── EXTRACTED RECORDS
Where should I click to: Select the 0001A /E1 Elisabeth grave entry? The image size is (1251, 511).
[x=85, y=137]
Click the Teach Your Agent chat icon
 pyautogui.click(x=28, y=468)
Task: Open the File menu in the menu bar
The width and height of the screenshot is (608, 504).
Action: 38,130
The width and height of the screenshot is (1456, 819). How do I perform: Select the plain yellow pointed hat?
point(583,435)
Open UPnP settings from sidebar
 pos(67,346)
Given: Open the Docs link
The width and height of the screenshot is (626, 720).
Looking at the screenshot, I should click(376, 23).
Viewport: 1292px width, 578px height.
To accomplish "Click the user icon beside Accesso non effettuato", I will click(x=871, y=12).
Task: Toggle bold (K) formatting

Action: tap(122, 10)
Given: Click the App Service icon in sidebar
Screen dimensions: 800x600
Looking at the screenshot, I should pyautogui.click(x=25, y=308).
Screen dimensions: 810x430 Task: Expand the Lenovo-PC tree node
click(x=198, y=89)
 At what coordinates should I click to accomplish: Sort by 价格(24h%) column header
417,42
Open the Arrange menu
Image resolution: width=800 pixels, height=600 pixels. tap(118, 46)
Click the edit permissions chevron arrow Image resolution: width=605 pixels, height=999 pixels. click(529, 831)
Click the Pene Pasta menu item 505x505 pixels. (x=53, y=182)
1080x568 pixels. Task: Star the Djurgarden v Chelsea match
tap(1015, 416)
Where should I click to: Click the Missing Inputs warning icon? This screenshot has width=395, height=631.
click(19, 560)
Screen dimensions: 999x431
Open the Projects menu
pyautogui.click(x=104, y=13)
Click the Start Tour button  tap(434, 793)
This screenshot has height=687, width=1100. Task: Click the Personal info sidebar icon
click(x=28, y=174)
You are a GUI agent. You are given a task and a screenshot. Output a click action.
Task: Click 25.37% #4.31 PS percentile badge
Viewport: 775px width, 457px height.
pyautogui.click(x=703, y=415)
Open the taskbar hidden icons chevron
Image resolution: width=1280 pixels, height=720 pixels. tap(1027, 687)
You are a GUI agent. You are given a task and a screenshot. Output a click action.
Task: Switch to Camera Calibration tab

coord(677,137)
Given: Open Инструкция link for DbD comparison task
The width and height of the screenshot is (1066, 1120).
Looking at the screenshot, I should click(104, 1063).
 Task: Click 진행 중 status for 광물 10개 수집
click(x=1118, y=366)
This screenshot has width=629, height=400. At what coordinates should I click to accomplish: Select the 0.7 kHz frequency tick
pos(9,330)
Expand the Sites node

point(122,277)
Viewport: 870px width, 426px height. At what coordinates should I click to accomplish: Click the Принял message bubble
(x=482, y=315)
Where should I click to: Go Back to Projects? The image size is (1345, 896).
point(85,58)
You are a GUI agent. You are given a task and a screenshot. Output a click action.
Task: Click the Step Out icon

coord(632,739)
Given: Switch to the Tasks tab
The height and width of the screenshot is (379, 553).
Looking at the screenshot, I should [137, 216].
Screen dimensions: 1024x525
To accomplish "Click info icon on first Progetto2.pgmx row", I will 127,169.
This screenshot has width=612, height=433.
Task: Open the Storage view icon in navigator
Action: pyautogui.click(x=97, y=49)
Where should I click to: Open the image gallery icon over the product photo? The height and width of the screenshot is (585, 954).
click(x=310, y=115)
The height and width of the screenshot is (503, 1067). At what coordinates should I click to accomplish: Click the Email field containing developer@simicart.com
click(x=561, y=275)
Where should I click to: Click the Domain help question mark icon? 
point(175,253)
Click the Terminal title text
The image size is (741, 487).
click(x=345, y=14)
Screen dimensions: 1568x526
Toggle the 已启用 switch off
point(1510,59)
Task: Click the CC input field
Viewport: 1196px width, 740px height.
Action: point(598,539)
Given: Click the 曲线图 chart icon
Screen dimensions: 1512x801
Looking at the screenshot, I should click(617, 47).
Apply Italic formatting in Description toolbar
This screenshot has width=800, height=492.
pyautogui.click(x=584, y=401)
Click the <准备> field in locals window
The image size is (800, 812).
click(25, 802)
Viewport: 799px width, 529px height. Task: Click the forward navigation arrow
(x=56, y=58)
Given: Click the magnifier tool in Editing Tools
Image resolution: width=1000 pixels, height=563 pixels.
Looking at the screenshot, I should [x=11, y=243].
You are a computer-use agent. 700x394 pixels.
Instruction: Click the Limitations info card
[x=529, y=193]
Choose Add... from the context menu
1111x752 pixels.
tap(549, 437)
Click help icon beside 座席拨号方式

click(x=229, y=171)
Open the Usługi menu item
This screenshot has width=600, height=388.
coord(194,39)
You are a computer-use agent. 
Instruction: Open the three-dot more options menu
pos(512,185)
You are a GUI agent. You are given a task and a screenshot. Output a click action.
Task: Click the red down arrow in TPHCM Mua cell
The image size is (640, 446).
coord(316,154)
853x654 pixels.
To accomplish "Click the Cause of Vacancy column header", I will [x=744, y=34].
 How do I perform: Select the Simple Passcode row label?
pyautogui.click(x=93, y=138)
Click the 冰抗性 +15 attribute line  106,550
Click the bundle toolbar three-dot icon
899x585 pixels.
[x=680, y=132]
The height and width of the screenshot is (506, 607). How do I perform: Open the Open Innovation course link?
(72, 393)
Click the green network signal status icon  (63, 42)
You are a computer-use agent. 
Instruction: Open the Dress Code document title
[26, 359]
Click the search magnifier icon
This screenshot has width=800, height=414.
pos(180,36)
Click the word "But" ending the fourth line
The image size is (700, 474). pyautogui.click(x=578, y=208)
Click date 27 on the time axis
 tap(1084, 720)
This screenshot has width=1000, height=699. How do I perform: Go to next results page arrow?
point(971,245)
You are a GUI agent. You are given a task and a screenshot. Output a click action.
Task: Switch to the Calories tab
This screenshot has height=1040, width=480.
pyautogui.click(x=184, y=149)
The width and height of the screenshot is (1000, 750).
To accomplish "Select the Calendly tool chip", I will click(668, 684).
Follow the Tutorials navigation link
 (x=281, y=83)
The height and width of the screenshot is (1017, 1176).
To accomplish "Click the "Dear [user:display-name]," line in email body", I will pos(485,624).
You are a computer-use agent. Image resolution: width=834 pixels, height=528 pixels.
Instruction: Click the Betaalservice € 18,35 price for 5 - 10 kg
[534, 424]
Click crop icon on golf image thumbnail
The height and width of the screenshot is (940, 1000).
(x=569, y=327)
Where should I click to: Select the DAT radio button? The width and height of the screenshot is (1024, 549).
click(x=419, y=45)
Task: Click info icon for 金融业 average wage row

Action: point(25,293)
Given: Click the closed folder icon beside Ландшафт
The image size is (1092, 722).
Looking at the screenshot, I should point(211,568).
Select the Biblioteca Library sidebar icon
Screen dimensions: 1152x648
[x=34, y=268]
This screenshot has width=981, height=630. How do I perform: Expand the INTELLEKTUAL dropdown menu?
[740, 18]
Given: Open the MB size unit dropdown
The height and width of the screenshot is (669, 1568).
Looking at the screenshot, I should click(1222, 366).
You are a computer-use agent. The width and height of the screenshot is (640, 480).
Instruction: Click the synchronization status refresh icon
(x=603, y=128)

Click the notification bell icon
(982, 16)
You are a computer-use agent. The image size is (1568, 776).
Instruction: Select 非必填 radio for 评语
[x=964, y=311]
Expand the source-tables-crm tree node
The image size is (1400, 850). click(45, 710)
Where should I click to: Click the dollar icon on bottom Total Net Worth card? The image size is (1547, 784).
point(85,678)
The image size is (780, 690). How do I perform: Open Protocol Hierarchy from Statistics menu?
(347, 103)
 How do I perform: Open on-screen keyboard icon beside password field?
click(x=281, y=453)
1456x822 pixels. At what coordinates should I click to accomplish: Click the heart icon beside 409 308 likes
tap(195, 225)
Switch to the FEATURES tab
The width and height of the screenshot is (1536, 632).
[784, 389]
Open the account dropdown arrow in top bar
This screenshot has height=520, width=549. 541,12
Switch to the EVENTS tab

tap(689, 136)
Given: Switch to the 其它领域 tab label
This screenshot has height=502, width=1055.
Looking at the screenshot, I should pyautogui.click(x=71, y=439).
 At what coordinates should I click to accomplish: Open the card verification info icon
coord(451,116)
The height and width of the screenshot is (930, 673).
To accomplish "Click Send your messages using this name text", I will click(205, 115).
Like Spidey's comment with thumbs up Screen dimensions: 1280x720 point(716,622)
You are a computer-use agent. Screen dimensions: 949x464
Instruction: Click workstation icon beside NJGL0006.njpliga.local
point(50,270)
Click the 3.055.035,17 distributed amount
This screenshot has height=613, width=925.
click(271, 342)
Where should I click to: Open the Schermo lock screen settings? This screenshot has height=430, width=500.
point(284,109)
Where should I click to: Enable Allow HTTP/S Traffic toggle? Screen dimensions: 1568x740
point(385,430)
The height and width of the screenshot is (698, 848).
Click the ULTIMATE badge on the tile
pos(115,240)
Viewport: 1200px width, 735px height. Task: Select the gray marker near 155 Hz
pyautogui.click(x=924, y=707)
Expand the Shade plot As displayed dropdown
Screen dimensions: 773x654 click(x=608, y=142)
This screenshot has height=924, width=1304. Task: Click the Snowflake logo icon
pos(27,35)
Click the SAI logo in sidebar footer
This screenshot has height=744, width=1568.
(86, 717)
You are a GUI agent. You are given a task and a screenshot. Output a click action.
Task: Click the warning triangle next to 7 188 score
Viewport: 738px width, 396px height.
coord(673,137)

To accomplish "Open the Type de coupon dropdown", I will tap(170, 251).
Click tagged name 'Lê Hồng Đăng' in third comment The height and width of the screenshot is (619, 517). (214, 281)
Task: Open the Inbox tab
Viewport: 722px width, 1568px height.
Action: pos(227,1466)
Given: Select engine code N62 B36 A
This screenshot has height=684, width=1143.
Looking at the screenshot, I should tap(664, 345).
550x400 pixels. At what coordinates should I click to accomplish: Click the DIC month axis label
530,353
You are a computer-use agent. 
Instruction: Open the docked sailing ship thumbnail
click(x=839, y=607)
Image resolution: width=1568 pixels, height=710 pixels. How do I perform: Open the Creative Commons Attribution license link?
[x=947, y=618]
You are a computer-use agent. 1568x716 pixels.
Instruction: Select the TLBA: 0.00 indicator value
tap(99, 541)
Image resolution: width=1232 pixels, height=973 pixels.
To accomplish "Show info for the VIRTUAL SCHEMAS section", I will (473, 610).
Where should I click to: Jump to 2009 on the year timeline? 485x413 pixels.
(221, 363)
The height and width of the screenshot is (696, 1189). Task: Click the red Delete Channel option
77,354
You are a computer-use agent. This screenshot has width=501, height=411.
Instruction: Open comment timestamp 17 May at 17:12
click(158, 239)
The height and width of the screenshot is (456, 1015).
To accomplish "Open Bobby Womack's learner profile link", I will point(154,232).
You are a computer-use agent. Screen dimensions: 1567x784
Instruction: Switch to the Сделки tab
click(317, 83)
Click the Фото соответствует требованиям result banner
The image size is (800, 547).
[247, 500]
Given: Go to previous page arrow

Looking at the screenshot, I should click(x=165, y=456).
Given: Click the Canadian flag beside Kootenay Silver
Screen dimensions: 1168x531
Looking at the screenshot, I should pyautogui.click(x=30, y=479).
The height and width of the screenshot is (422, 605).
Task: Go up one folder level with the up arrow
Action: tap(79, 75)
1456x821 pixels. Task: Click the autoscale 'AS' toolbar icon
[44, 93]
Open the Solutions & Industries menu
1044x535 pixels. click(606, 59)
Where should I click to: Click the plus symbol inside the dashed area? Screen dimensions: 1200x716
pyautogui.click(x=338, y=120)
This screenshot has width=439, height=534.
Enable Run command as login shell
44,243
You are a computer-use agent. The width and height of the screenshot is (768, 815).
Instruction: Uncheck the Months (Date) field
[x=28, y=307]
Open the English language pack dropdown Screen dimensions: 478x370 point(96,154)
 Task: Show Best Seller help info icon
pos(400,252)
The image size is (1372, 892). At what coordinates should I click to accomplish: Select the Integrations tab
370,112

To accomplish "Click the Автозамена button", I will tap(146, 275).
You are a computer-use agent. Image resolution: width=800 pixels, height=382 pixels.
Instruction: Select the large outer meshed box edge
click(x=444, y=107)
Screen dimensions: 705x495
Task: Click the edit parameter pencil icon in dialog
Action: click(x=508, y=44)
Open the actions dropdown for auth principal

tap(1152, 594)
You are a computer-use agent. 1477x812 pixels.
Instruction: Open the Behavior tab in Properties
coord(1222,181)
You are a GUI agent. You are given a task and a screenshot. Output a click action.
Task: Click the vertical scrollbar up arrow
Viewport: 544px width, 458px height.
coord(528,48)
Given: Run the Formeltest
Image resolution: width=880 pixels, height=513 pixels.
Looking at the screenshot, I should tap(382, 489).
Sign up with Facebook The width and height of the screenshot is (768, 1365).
────
▶ WHAT THE TASK REQUIRES: Through the final line of the listing, beginning at the line that contains "Instruction: Open the Behavior", every line is to be set down exactly, with no others.

▶ RESPONSE TO THE TASK:
Instruction: Open the Behavior tab in Properties
coord(1222,181)
You are a GUI agent. You are given a task and a screenshot. Output a click action.
Task: Click the vertical scrollbar up arrow
Viewport: 544px width, 458px height.
coord(528,48)
Given: Run the Formeltest
Image resolution: width=880 pixels, height=513 pixels.
Looking at the screenshot, I should tap(382, 489).
Sign up with Facebook The width and height of the screenshot is (768, 1365).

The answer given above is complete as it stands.